Pendant quatre heures, le cortège des "gilets jaunes" traverse la ville dans le calme, aux sons de la fanfare qui l'accompagne, et de certains habitants qui jouent de la musique à fond depuis leurs appartements, fenêtres grandes ouvertes, pour encourager la foule. Ici, un homme sort sur son balcon avec son accordéon, et joue pour les manifestants.

Au fil des samedis, le cortège commence à connaître le trajet à emprunter. La gare est évitée – trop de policiers. Au détour d'une rue, Yannick, jeune apprenti en mécanique, ramasse un pavé. "Moi je suis prêt à aller au carton, prévenait-il quelques heures plus tôt, lui dont deux amis ont fini à l'hôpital après des manifestations. Ce qui me donne envie d'y aller, c'est de voir des femmes et des enfants se faire gazer, des hommes blessés par des flash-balls."

Une femme ramasse des pavés lors de la manifestation des "gilets jaunes" à Bordeaux, le 12 janvier 2019. (LOUISE HEMMERLE / FRANCE INFO)

"Moi j'ai vu un mec avec son moignon. Plus de main, le sang qui sort, à cinq mètres de moi !" s'emporte un autre manifestant. "On est restés pacifiques autant qu'on a pu, on en a pris plein la gueule. On a vu trop de gens se faire défigurer, de personnes souffrir", poursuit-il, en brandissant une pancarte "Rue Dettinger" en référence à Christophe Dettinger, un ancien boxeur poursuivi pour avoir frappé des gendarmes le 5 janvier.

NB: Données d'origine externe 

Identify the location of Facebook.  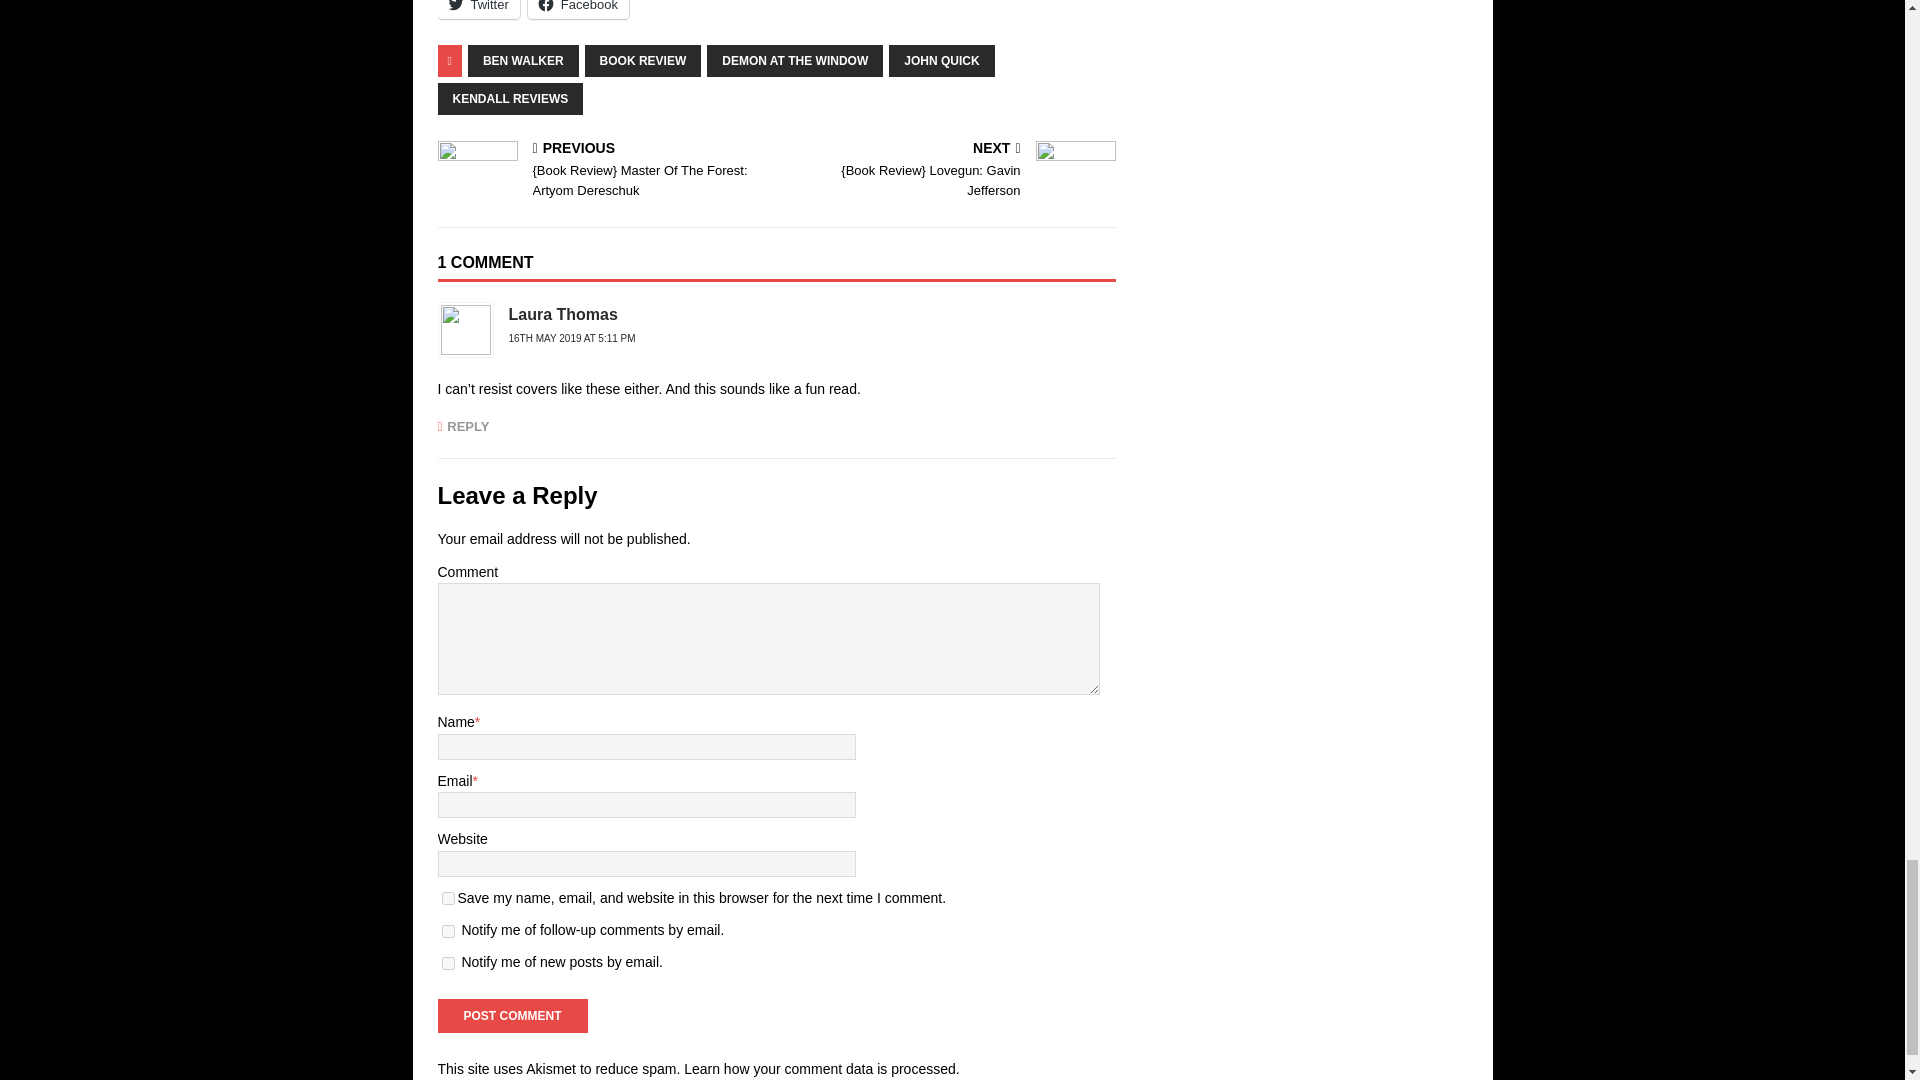
(578, 10).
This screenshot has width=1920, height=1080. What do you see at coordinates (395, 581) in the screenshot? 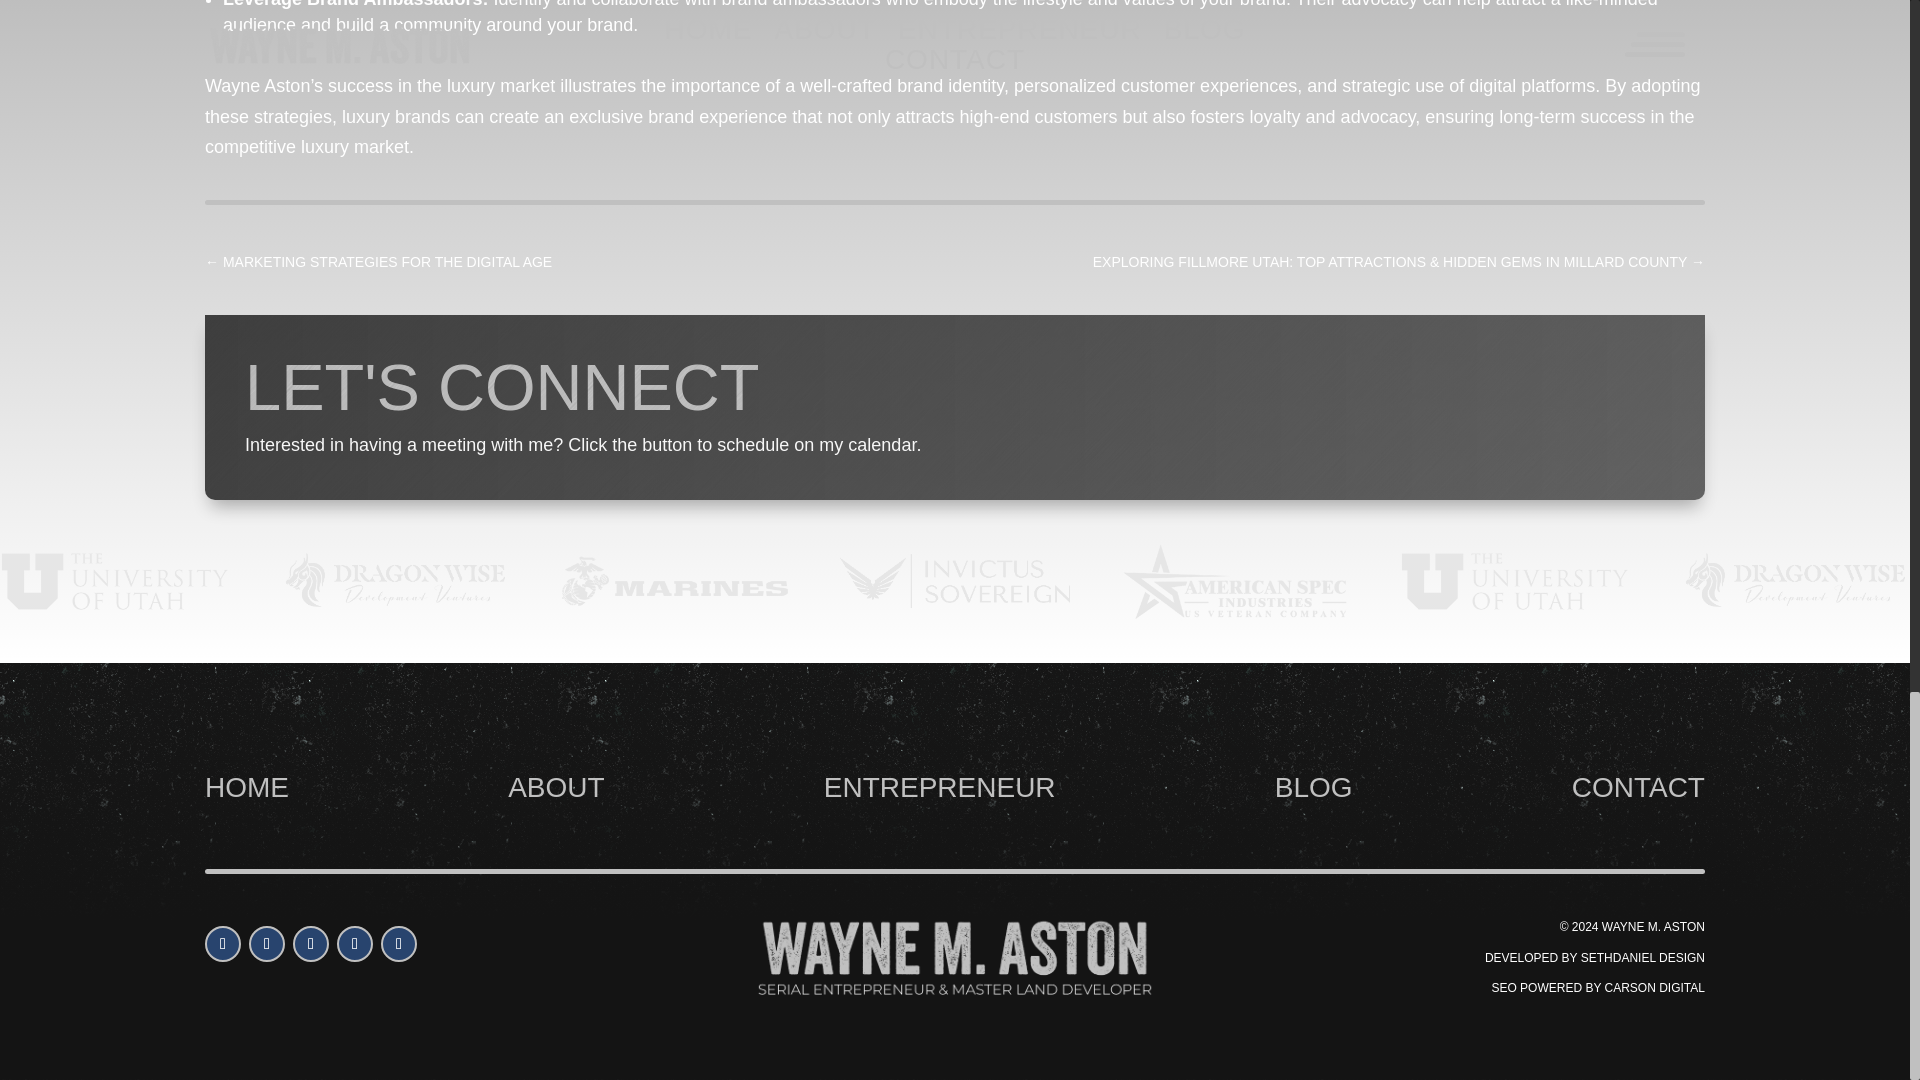
I see `dragonwise logo` at bounding box center [395, 581].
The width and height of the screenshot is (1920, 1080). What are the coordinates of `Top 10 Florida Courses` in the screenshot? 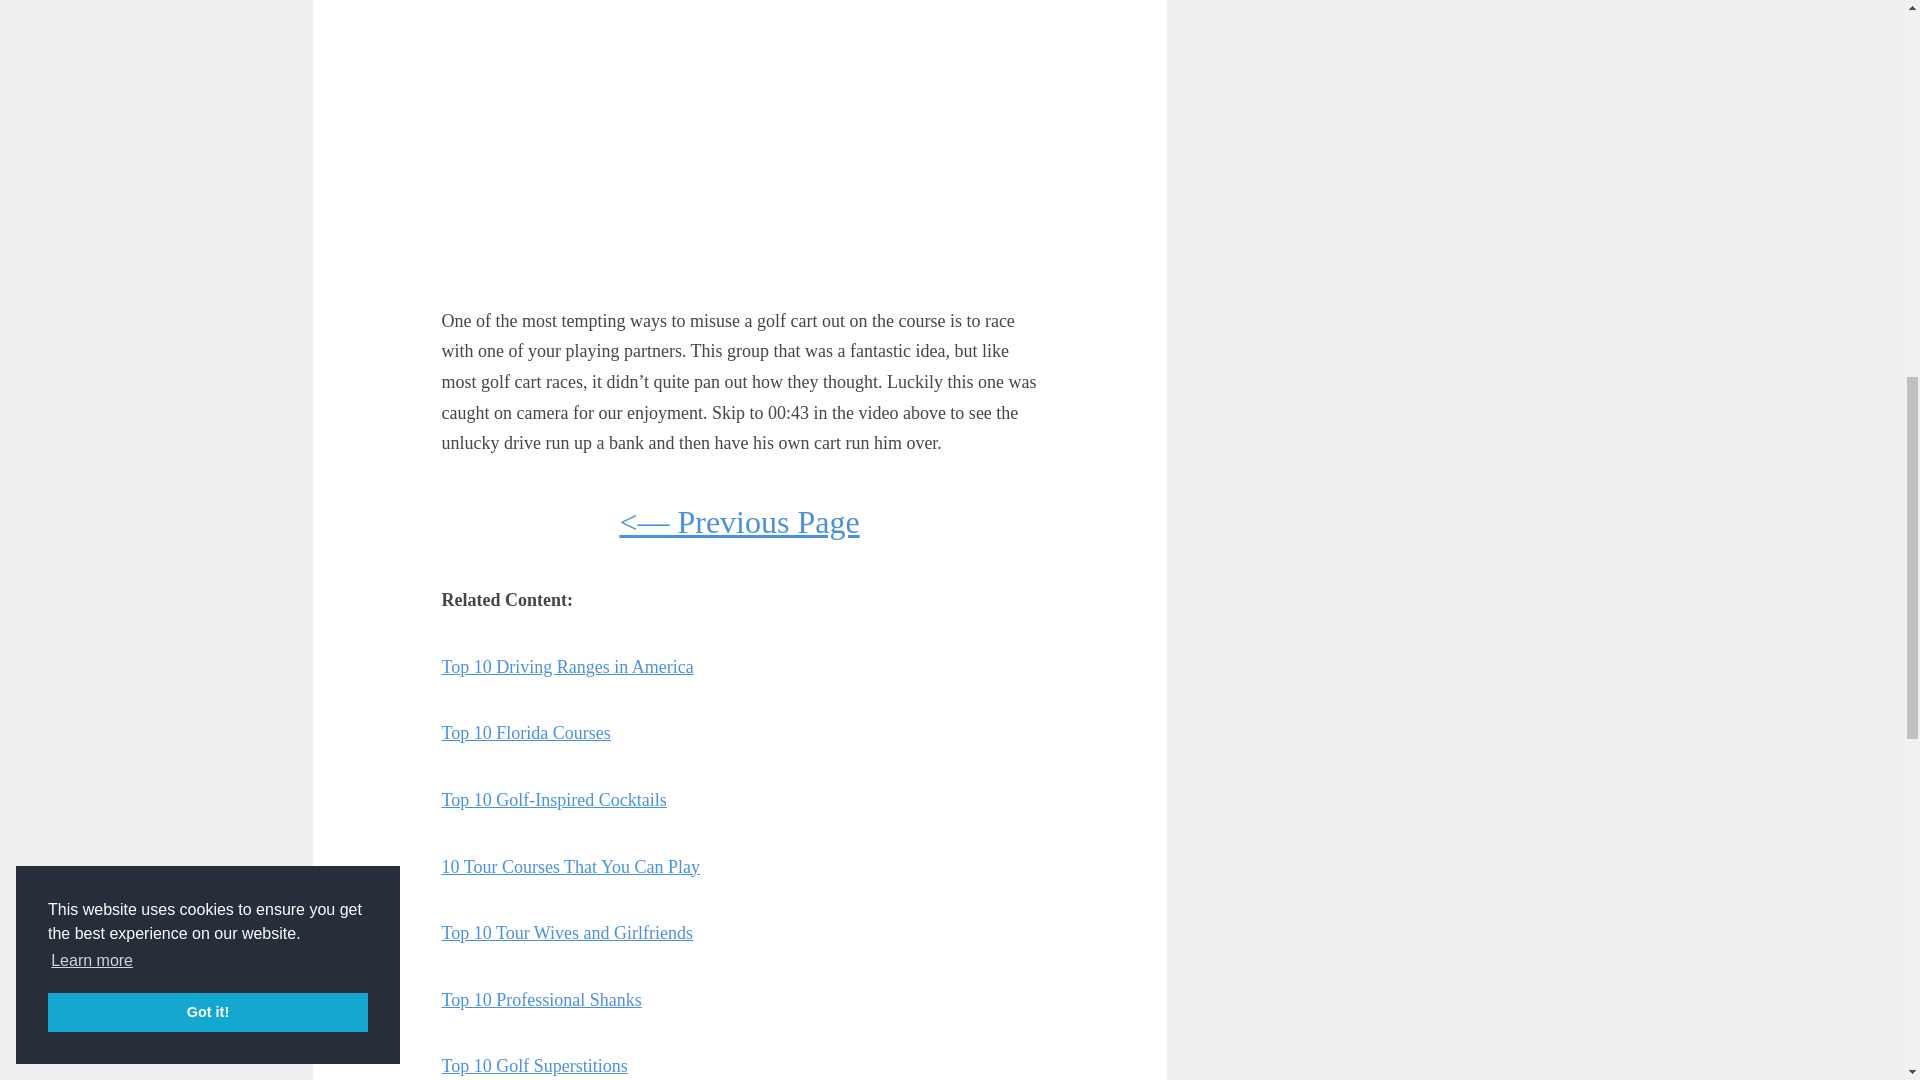 It's located at (526, 732).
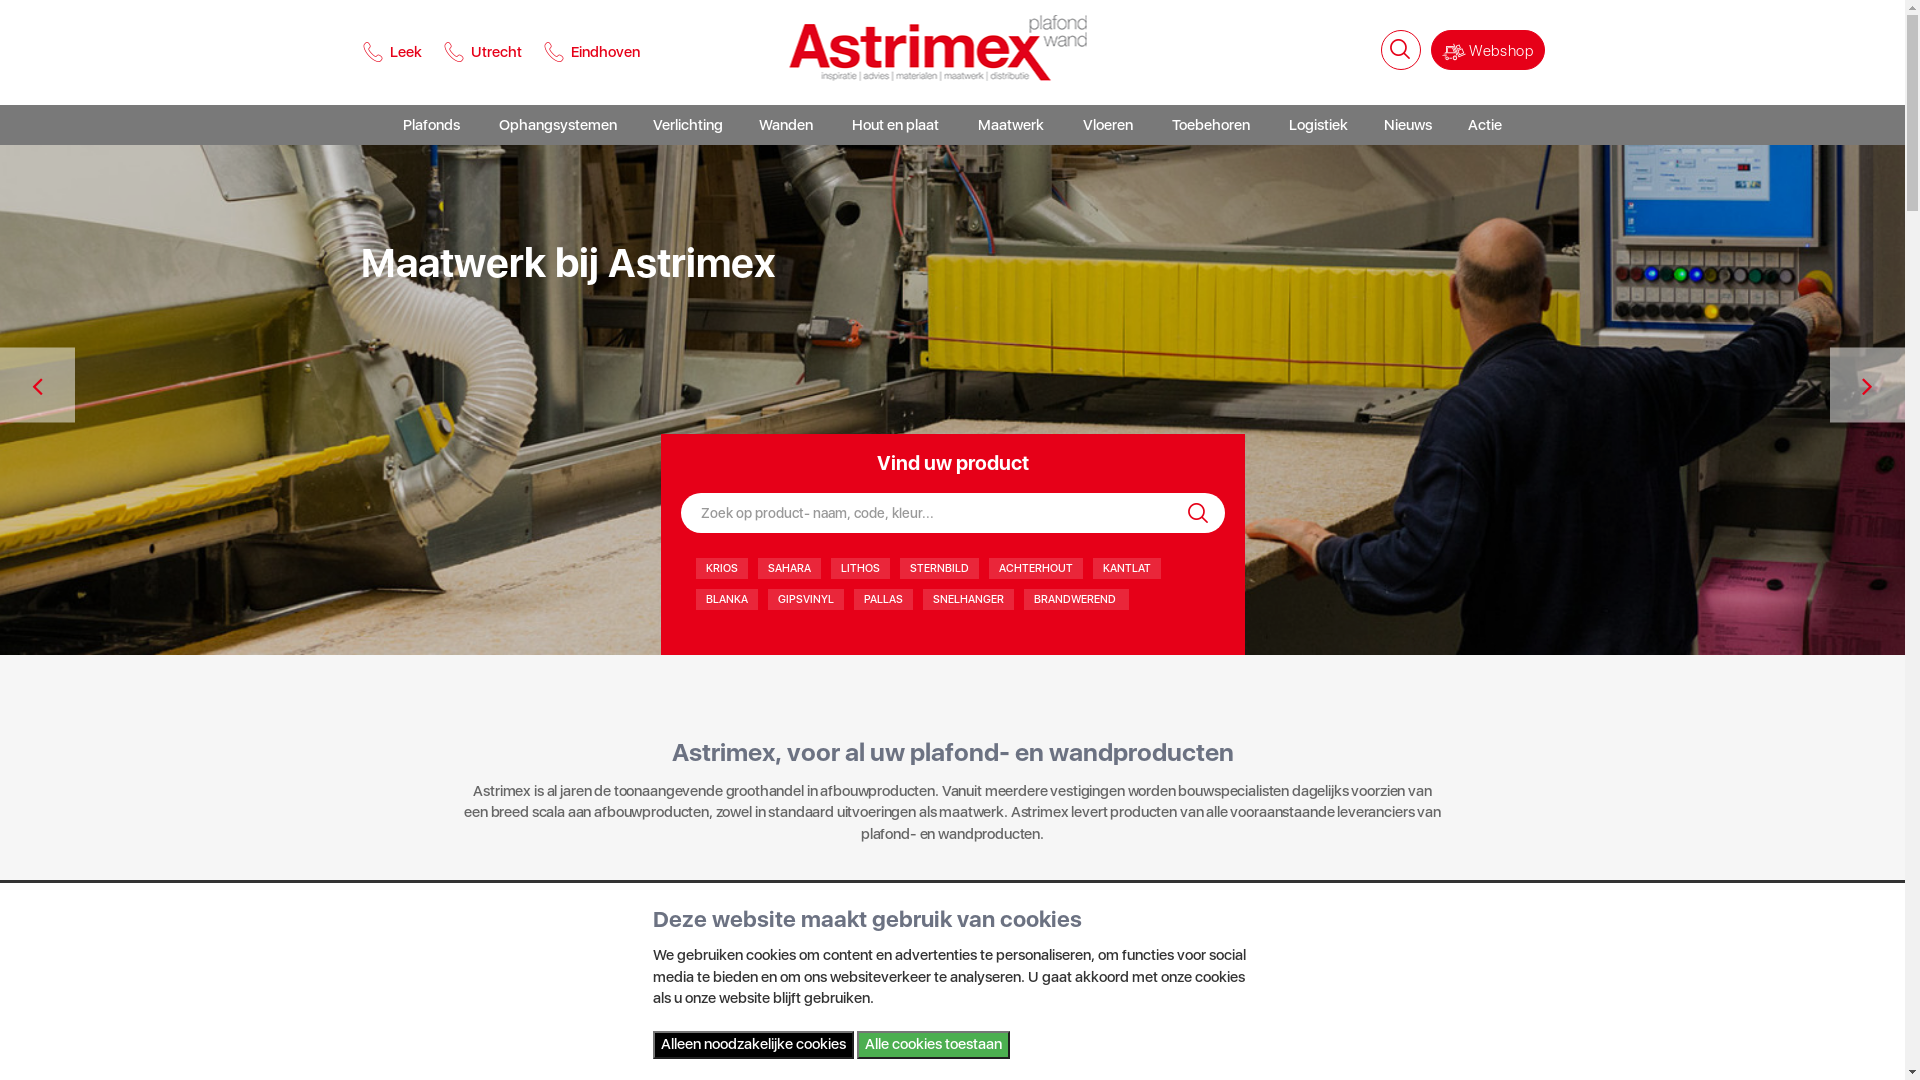 This screenshot has height=1080, width=1920. Describe the element at coordinates (727, 600) in the screenshot. I see `BLANKA` at that location.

 "Moi j'ai toujours fait des efforts" 

"Sans cette violence, que je ne cautionne pas évidemment, le gouvernement n'aurait même pas bougé", estime Ariane, retraitée. Même son de cloche chez Tina, un peu plus loin dans le cortège. "Cette violence, je ne la cautionne pas mais je la comprends", dit cette manifestante qui tient une banderole avec des photos de "gilets jaunes" blessés par flash-ball depuis le début de la mobilisation.

Il n'y a que par ça qu'on peut être entendus. Ça va monter crescendo, c'est inévitable. Moi je crains le pire.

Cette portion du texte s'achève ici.